31/10/2012 09:07 | Lien permanent | Commentaires (0)

Le caniche en moi

 

Le coiffeur auquel je suis fidèle depuis une éternité est un homme romantique. Il aime les relations intenses, avec des surprises à la clé. Quand donc il m’a fait une scène genre vieux couple l’autre jour, j’ai vite compris que c’en était fini de ma coupe au carré. Il l’a jouée sur le ton de «Rien ne va plus, toi et moi on commence à s’ennuyer ensemble, on fait tout le temps la même chose. Il nous faut des projets, de la nouveauté.» Il m’a sorti une pile de magazines avec des stars en cheveux, il a agité son ciseau et a arboré une mine de thérapeute en situation d’urgence.
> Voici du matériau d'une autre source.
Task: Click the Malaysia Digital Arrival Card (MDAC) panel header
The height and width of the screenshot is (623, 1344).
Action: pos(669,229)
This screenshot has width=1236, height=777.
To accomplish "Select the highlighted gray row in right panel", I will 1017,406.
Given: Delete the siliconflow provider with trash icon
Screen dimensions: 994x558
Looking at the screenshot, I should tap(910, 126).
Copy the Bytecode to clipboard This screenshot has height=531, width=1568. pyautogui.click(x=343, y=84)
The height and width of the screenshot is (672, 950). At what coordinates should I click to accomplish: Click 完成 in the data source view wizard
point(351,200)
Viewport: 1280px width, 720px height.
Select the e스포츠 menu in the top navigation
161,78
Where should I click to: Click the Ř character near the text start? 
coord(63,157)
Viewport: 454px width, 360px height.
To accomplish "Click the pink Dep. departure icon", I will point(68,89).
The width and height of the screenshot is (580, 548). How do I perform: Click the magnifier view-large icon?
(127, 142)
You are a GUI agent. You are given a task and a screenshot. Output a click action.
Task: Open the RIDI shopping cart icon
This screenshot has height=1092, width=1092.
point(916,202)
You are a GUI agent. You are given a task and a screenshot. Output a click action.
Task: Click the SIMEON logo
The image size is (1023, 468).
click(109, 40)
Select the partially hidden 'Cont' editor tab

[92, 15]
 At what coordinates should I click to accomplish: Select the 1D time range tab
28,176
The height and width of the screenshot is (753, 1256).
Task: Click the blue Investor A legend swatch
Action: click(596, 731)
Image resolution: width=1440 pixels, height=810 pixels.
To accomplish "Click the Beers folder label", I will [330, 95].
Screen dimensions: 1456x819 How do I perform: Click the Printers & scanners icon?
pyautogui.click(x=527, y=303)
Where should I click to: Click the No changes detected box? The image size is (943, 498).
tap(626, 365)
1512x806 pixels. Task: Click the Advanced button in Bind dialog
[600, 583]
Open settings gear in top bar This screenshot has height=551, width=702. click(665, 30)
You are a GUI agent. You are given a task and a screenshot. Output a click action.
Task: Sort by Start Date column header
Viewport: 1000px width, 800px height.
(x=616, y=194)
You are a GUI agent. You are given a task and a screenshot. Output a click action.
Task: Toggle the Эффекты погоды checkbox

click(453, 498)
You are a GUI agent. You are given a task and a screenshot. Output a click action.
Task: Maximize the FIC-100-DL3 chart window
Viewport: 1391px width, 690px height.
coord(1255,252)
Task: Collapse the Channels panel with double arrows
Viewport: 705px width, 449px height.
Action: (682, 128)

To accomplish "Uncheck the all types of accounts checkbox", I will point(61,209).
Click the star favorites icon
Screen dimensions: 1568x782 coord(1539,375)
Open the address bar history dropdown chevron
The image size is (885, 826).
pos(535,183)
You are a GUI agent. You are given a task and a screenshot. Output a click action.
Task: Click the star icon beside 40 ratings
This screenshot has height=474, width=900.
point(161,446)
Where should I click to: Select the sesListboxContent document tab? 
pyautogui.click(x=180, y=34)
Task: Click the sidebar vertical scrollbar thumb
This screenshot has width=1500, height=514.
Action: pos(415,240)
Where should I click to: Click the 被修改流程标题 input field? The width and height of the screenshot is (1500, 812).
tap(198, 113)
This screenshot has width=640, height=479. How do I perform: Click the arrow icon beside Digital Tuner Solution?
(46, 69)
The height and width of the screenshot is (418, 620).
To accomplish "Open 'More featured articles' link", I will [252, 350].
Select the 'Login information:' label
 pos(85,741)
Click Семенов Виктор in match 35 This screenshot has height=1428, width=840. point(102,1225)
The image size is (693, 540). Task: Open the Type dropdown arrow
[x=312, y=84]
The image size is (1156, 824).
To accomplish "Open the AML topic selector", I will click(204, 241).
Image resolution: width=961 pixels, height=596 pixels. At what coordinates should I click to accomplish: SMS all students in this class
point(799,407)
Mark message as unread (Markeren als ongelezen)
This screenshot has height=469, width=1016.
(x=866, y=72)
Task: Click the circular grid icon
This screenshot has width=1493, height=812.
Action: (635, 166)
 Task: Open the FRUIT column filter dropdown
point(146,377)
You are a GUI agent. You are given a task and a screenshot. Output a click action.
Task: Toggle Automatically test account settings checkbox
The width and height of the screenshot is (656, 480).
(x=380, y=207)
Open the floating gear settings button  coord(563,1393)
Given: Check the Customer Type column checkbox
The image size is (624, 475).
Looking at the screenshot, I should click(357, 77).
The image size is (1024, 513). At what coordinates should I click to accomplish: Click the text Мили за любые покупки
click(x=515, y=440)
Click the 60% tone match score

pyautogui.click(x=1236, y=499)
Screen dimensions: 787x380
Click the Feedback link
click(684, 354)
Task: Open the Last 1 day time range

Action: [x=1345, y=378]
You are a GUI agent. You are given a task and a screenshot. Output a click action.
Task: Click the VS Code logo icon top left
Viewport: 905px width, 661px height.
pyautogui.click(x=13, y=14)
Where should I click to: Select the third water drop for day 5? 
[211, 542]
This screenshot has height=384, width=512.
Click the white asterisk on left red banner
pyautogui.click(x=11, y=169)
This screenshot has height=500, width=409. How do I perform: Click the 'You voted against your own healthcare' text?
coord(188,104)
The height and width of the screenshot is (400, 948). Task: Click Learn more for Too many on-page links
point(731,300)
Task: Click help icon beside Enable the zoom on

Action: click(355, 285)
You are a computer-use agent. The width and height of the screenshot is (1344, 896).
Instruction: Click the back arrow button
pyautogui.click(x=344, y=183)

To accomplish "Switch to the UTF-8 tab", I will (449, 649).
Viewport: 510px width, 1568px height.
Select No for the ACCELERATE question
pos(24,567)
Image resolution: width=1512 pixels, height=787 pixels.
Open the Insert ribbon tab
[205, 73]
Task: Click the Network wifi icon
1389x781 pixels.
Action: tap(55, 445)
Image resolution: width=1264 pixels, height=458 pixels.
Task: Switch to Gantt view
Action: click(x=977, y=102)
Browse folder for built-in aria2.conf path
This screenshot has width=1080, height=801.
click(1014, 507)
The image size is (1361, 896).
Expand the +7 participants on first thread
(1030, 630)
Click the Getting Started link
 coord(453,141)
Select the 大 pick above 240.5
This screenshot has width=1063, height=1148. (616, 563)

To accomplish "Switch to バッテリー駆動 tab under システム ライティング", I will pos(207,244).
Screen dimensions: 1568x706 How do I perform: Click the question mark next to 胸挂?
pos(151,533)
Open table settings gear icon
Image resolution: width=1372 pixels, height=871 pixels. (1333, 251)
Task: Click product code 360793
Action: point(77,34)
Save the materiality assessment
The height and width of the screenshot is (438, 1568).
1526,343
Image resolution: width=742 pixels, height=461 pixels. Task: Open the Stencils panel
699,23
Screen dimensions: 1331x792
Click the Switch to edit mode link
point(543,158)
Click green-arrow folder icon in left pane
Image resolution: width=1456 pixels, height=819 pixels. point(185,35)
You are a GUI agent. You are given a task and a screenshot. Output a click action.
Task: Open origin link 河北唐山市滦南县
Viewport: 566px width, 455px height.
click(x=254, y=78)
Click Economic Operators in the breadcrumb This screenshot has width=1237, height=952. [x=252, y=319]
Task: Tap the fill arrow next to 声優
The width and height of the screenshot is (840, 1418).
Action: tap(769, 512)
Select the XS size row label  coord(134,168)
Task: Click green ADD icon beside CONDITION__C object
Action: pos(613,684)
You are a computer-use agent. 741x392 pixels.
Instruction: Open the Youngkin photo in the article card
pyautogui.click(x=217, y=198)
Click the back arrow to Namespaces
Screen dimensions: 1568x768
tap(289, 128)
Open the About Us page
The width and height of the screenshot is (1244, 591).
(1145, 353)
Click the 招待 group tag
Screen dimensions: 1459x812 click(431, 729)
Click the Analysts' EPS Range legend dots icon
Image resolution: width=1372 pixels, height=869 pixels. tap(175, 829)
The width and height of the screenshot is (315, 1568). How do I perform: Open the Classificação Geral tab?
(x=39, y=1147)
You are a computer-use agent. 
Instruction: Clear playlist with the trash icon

Y a t-il femme assez sotte pour ne pas s’enfuir quand se mettent à voler des adjectifs aussi terrifiants que «jeune», «facile», «fun»? Oui, moi. J’ai eu un instant de faiblesse et j’ai laissé l’homme faire son métier, après tout, il doit savoir ce qu’il fait.

 

Le doute est survenu au moment du séchage la tête en bas, quant il s’est agi d’éduquer les mèches à faire ressorts, pour un coiffé-décoiffé totalement mode. J’ai donc appris qu’un cheveu, ça se dressait comme un chien. Il suffisait de lui enseigner l’art de boucler. Avec un sèche-cheveux à diffuseur et une mousse à frisotter. Et de l’autorité naturelle? C’est pas gagné, cette histoire… Le premier après-midi a été très bien, ondulé et tout, tignasse en liberté à peu près contrôlée. Ça s’est vite gâté ensuite, quand j’ai essayé de recréer l’effet avce mes petites mains: pas réussi à réveiller le caniche en moi. A l’évidence, j’ai plutôt les prédispositions génétiques d’un épagneul à longues bouclasses tristasses et molasses. Alors quand même mon collègue du service des sports – peu enclin d’ordinaire à s’inquiéter du respect du style dans les bureaux – est venu me demander pourquoi j’avais de nouveau changé de coiffure après mes jolies vagues de l’autre jour, j’ai failli le mordre. «Ouais ben parce que j’arrive pas à refaire!» ai-je aboyé d’en-dessous des pinces et barrettes qui essayaient de donner une forme au tas que j’avais sur la tête.

 

Aujourd’hui dimanche, mes mèches et moi avont rendez-vous pour une nouvelle session de dressage capillaire. Assis, debout, ondulé: cheveu à ta maîtresse tu obéiras.

 

Le problème, c’est qu’un dimanche ne suffit pas. L’éducation est un métier à plein temps. Il faudrait que j’équipe mon club de fitness du matériel pour fabriquer des boucles. Que j’investisse dans une enquête comparative entre les produits frisant du marché. Que je trouve un moyen pour entretenir l’élégant fouillis en froissant les mèches à pleines mains, tout au long de la journée – comme prescrit – sans pour autant renoncer à tapper sur mon clavier. Tout ça sans irriter mes collègues avec mon nouveau tic. Ou alors dormir en bigoudis ?

 

Bon, on se calme: il ne s’agit que de cheveux. La bonne nouvelle? Il y a de très jolis bonnets, pour l’hiver.